======== Supplied records ========

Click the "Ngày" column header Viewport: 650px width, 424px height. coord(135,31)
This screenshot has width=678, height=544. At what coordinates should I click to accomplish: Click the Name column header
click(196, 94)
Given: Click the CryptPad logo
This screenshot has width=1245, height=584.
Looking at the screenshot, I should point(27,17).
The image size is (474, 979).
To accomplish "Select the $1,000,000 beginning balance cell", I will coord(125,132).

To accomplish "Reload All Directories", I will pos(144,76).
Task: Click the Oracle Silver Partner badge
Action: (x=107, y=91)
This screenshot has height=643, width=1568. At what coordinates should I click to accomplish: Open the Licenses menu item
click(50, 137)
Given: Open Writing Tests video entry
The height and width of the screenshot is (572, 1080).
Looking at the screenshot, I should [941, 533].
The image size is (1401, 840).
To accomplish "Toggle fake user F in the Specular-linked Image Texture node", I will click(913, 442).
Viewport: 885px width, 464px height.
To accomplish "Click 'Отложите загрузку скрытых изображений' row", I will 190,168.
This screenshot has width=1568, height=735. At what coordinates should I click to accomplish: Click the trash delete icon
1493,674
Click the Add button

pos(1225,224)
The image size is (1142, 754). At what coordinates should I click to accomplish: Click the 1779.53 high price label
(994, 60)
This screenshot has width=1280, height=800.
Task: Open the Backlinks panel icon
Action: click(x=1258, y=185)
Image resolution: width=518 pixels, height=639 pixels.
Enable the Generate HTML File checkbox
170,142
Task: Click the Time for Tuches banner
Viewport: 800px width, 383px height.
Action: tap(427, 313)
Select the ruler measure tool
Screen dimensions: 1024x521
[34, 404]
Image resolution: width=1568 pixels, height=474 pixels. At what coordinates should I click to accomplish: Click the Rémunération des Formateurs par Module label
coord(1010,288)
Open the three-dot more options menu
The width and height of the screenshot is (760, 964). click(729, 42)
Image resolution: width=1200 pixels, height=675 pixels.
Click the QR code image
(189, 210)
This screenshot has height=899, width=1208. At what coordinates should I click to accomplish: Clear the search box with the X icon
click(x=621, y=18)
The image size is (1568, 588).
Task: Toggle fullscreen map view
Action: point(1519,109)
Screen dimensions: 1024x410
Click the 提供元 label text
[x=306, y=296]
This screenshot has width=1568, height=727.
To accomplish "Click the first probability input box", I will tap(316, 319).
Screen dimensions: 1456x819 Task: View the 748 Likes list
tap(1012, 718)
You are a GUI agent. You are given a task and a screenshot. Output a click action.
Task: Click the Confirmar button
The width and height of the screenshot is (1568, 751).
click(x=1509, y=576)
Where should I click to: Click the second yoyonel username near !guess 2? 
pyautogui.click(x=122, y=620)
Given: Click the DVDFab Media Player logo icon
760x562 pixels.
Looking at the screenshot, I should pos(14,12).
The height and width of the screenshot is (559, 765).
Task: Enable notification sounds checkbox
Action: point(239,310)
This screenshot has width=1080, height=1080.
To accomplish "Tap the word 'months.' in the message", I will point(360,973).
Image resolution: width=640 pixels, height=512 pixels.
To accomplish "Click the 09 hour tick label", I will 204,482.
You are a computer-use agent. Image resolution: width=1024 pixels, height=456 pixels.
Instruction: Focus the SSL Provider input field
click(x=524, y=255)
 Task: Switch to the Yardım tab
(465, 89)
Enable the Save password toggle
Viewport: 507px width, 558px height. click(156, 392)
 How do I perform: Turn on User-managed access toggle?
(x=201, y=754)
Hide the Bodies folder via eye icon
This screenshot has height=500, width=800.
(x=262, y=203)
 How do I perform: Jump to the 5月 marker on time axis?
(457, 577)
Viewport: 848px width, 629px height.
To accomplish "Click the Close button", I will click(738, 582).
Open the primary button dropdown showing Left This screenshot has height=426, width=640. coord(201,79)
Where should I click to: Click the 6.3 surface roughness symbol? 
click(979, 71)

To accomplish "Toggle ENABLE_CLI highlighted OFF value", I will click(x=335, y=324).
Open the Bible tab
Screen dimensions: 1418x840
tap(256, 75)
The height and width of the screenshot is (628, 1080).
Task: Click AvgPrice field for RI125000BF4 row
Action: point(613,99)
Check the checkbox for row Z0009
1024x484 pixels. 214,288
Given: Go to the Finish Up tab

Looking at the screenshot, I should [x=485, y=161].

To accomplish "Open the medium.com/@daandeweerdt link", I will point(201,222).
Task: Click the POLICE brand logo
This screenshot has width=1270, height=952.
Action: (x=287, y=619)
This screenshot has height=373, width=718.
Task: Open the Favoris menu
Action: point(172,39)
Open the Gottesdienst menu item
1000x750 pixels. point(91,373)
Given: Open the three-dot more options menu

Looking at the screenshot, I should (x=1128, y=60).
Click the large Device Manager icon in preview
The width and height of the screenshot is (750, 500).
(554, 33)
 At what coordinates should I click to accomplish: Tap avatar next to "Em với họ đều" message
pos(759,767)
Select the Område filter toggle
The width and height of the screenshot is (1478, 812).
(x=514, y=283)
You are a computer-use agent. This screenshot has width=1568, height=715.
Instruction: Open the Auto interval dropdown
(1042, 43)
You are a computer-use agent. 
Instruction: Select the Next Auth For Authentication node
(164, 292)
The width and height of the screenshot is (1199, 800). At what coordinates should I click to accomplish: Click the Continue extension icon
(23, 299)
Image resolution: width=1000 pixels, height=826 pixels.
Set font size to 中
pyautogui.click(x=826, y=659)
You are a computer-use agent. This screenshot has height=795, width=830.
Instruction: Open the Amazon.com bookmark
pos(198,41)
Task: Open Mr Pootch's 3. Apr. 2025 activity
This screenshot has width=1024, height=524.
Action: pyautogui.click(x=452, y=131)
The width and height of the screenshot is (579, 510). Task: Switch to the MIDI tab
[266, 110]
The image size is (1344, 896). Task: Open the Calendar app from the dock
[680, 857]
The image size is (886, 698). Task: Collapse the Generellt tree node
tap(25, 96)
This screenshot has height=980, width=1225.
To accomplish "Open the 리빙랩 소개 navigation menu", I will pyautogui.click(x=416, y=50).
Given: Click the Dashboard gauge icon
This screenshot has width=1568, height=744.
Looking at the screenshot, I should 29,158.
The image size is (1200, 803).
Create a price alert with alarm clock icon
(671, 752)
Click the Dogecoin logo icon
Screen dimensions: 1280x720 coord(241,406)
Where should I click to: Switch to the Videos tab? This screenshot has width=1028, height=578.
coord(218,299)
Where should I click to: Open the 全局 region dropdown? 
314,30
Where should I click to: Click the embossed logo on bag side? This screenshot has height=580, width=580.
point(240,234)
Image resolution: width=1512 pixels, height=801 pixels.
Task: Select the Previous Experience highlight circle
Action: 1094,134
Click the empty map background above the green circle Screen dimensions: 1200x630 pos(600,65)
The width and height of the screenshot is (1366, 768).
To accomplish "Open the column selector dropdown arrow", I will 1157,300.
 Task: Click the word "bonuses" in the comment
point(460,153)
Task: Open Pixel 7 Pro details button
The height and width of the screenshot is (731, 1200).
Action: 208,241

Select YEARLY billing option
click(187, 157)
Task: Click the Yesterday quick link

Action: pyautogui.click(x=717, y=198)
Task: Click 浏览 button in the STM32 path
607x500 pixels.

========

Exercise directions: Nothing should be returned except the lines from the first line of the data above through the line with "The image size is (474, 979).", each one exact.

Response:
Click the "Ngày" column header Viewport: 650px width, 424px height. coord(135,31)
This screenshot has width=678, height=544. At what coordinates should I click to accomplish: Click the Name column header
click(196, 94)
Given: Click the CryptPad logo
This screenshot has width=1245, height=584.
Looking at the screenshot, I should point(27,17).
The image size is (474, 979).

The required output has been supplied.